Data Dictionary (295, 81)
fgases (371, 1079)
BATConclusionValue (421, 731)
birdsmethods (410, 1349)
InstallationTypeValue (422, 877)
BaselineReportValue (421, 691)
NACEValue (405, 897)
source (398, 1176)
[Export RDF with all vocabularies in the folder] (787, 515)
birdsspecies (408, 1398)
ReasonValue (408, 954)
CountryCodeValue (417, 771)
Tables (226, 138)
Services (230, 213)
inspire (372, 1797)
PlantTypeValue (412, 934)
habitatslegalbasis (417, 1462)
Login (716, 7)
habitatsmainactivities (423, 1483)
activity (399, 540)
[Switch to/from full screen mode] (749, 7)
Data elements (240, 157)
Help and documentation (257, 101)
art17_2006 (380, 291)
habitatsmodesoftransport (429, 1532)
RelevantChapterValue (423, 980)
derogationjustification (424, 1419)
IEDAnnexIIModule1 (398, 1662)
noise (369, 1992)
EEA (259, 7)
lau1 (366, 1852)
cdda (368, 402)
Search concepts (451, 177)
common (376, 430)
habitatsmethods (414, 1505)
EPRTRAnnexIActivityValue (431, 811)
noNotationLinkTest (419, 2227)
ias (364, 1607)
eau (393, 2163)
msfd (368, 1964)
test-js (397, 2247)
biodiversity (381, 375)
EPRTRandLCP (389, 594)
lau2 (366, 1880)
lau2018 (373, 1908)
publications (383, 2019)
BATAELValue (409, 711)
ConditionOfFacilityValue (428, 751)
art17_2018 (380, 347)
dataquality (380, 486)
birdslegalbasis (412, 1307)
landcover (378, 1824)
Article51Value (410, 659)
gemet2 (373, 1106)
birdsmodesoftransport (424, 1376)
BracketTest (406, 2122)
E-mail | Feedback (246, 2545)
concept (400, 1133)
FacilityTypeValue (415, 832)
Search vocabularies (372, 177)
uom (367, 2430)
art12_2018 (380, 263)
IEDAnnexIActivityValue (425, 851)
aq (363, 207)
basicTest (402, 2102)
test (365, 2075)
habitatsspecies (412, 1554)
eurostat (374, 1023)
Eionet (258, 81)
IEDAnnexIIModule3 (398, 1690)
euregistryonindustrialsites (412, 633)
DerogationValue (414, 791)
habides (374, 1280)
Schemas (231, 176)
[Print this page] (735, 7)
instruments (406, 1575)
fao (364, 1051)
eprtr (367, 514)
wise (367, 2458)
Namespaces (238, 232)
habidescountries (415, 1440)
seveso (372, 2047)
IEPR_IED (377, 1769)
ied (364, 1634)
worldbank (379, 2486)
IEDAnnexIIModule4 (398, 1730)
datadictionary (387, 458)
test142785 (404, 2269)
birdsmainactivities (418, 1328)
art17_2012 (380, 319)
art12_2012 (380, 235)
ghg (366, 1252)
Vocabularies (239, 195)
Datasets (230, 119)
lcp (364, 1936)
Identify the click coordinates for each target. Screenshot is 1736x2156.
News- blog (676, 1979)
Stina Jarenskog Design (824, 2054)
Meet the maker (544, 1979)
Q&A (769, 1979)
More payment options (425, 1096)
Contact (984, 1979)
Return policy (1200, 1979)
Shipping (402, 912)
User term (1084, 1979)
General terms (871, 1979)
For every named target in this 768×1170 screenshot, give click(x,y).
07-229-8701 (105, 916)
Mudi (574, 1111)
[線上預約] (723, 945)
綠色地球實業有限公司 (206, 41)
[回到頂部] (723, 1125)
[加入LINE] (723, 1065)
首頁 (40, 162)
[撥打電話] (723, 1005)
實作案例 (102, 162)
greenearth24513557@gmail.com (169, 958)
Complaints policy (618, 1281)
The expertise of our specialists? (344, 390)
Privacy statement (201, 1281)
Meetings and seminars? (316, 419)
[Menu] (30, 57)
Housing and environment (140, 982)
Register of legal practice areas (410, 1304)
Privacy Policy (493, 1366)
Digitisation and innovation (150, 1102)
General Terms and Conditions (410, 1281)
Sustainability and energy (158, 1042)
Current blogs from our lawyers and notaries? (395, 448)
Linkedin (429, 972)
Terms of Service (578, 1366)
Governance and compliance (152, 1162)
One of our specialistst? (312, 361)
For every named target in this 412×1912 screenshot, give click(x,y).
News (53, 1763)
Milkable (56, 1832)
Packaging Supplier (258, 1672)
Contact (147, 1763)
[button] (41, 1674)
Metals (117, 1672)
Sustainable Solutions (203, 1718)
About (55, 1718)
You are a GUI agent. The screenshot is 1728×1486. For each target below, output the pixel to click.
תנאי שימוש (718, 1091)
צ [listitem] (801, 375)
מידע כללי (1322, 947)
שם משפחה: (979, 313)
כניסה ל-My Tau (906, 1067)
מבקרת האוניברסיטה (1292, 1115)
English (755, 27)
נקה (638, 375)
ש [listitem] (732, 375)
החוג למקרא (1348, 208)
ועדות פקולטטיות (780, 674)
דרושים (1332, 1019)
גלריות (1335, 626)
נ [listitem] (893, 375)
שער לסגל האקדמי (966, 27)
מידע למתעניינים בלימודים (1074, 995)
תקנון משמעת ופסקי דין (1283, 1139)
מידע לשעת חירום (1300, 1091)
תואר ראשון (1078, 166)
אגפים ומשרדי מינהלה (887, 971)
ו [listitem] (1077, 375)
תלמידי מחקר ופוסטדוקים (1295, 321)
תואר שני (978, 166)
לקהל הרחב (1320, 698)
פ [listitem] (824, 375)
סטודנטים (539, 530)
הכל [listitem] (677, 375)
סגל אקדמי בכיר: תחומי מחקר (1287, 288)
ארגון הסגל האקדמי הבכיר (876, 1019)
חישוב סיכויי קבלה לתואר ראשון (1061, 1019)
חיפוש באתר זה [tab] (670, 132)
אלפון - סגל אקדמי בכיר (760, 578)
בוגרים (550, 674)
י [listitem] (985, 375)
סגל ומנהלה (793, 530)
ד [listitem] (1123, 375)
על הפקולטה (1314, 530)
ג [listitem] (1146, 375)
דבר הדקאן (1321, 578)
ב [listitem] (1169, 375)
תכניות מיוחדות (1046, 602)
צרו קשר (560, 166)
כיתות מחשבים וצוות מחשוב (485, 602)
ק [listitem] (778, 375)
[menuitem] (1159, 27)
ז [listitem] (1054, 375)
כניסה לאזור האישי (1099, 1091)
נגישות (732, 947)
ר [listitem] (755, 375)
^^^^
• EXERCISE
Reproduce all the entries above. Match them exactly.

• SOLUTION BELOW
Data Dictionary (295, 81)
fgases (371, 1079)
BATConclusionValue (421, 731)
birdsmethods (410, 1349)
InstallationTypeValue (422, 877)
BaselineReportValue (421, 691)
NACEValue (405, 897)
source (398, 1176)
[Export RDF with all vocabularies in the folder] (787, 515)
birdsspecies (408, 1398)
ReasonValue (408, 954)
CountryCodeValue (417, 771)
Tables (226, 138)
Services (230, 213)
inspire (372, 1797)
PlantTypeValue (412, 934)
habitatslegalbasis (417, 1462)
Login (716, 7)
habitatsmainactivities (423, 1483)
activity (399, 540)
[Switch to/from full screen mode] (749, 7)
Data elements (240, 157)
Help and documentation (257, 101)
art17_2006 (380, 291)
habitatsmodesoftransport (429, 1532)
RelevantChapterValue (423, 980)
derogationjustification (424, 1419)
IEDAnnexIIModule1 (398, 1662)
noise (369, 1992)
EEA (259, 7)
lau1 (366, 1852)
cdda (368, 402)
Search concepts (451, 177)
common (376, 430)
habitatsmethods (414, 1505)
EPRTRAnnexIActivityValue (431, 811)
noNotationLinkTest (419, 2227)
ias (364, 1607)
eau (393, 2163)
msfd (368, 1964)
test-js (397, 2247)
biodiversity (381, 375)
EPRTRandLCP (389, 594)
lau2 (366, 1880)
lau2018 (373, 1908)
publications (383, 2019)
BATAELValue (409, 711)
ConditionOfFacilityValue (428, 751)
art17_2018 (380, 347)
dataquality (380, 486)
birdslegalbasis (412, 1307)
landcover (378, 1824)
Article51Value (410, 659)
gemet2 (373, 1106)
birdsmodesoftransport (424, 1376)
BracketTest (406, 2122)
E-mail | Feedback (246, 2545)
concept (400, 1133)
FacilityTypeValue (415, 832)
Search vocabularies (372, 177)
uom (367, 2430)
art12_2018 (380, 263)
IEDAnnexIActivityValue (425, 851)
aq (363, 207)
basicTest (402, 2102)
test (365, 2075)
habitatsspecies (412, 1554)
eurostat (374, 1023)
Eionet (258, 81)
IEDAnnexIIModule3 (398, 1690)
euregistryonindustrialsites (412, 633)
DerogationValue (414, 791)
habides (374, 1280)
Schemas (231, 176)
[Print this page] (735, 7)
instruments (406, 1575)
fao (364, 1051)
eprtr (367, 514)
wise (367, 2458)
Namespaces (238, 232)
habidescountries (415, 1440)
seveso (372, 2047)
IEPR_IED (377, 1769)
ied (364, 1634)
worldbank (379, 2486)
IEDAnnexIIModule4 (398, 1730)
datadictionary (387, 458)
test142785 (404, 2269)
birdsmainactivities (418, 1328)
art17_2012 (380, 319)
art12_2012 (380, 235)
ghg (366, 1252)
Vocabularies (239, 195)
Datasets (230, 119)
lcp (364, 1936)
Identify the click coordinates for each target. Screenshot is 1736x2156.
News- blog (676, 1979)
Stina Jarenskog Design (824, 2054)
Meet the maker (544, 1979)
Q&A (769, 1979)
More payment options (425, 1096)
Contact (984, 1979)
Return policy (1200, 1979)
Shipping (402, 912)
User term (1084, 1979)
General terms (871, 1979)
For every named target in this 768×1170 screenshot, give click(x,y).
07-229-8701 (105, 916)
Mudi (574, 1111)
[線上預約] (723, 945)
綠色地球實業有限公司 (206, 41)
[回到頂部] (723, 1125)
[加入LINE] (723, 1065)
首頁 (40, 162)
[撥打電話] (723, 1005)
實作案例 (102, 162)
greenearth24513557@gmail.com (169, 958)
Complaints policy (618, 1281)
The expertise of our specialists? (344, 390)
Privacy statement (201, 1281)
Meetings and seminars? (316, 419)
[Menu] (30, 57)
Housing and environment (140, 982)
Register of legal practice areas (410, 1304)
Privacy Policy (493, 1366)
Digitisation and innovation (150, 1102)
General Terms and Conditions (410, 1281)
Sustainability and energy (158, 1042)
Current blogs from our lawyers and notaries? (395, 448)
Linkedin (429, 972)
Terms of Service (578, 1366)
Governance and compliance (152, 1162)
One of our specialistst? (312, 361)
For every named target in this 412×1912 screenshot, give click(x,y).
News (53, 1763)
Milkable (56, 1832)
Packaging Supplier (258, 1672)
Contact (147, 1763)
[button] (41, 1674)
Metals (117, 1672)
Sustainable Solutions (203, 1718)
About (55, 1718)
You are a GUI agent. The screenshot is 1728×1486. For each target below, output the pixel to click.
תנאי שימוש (718, 1091)
צ [listitem] (801, 375)
מידע כללי (1322, 947)
שם משפחה: (979, 313)
כניסה ל-My Tau (906, 1067)
מבקרת האוניברסיטה (1292, 1115)
English (755, 27)
נקה (638, 375)
ש [listitem] (732, 375)
החוג למקרא (1348, 208)
ועדות פקולטטיות (780, 674)
דרושים (1332, 1019)
גלריות (1335, 626)
נ [listitem] (893, 375)
שער לסגל האקדמי (966, 27)
מידע למתעניינים בלימודים (1074, 995)
תקנון משמעת ופסקי דין (1283, 1139)
מידע לשעת חירום (1300, 1091)
תואר ראשון (1078, 166)
אגפים ומשרדי מינהלה (887, 971)
ו [listitem] (1077, 375)
תלמידי מחקר ופוסטדוקים (1295, 321)
תואר שני (978, 166)
לקהל הרחב (1320, 698)
פ [listitem] (824, 375)
סטודנטים (539, 530)
הכל [listitem] (677, 375)
סגל אקדמי בכיר: תחומי מחקר (1287, 288)
ארגון הסגל האקדמי הבכיר (876, 1019)
חישוב סיכויי קבלה לתואר ראשון (1061, 1019)
חיפוש באתר זה [tab] (670, 132)
אלפון - סגל אקדמי בכיר (760, 578)
בוגרים (550, 674)
י [listitem] (985, 375)
סגל ומנהלה (793, 530)
ד [listitem] (1123, 375)
על הפקולטה (1314, 530)
ג [listitem] (1146, 375)
דבר הדקאן (1321, 578)
ב [listitem] (1169, 375)
תכניות מיוחדות (1046, 602)
צרו קשר (560, 166)
כיתות מחשבים וצוות מחשוב (485, 602)
ק [listitem] (778, 375)
[menuitem] (1159, 27)
ז [listitem] (1054, 375)
כניסה לאזור האישי (1099, 1091)
נגישות (732, 947)
ר [listitem] (755, 375)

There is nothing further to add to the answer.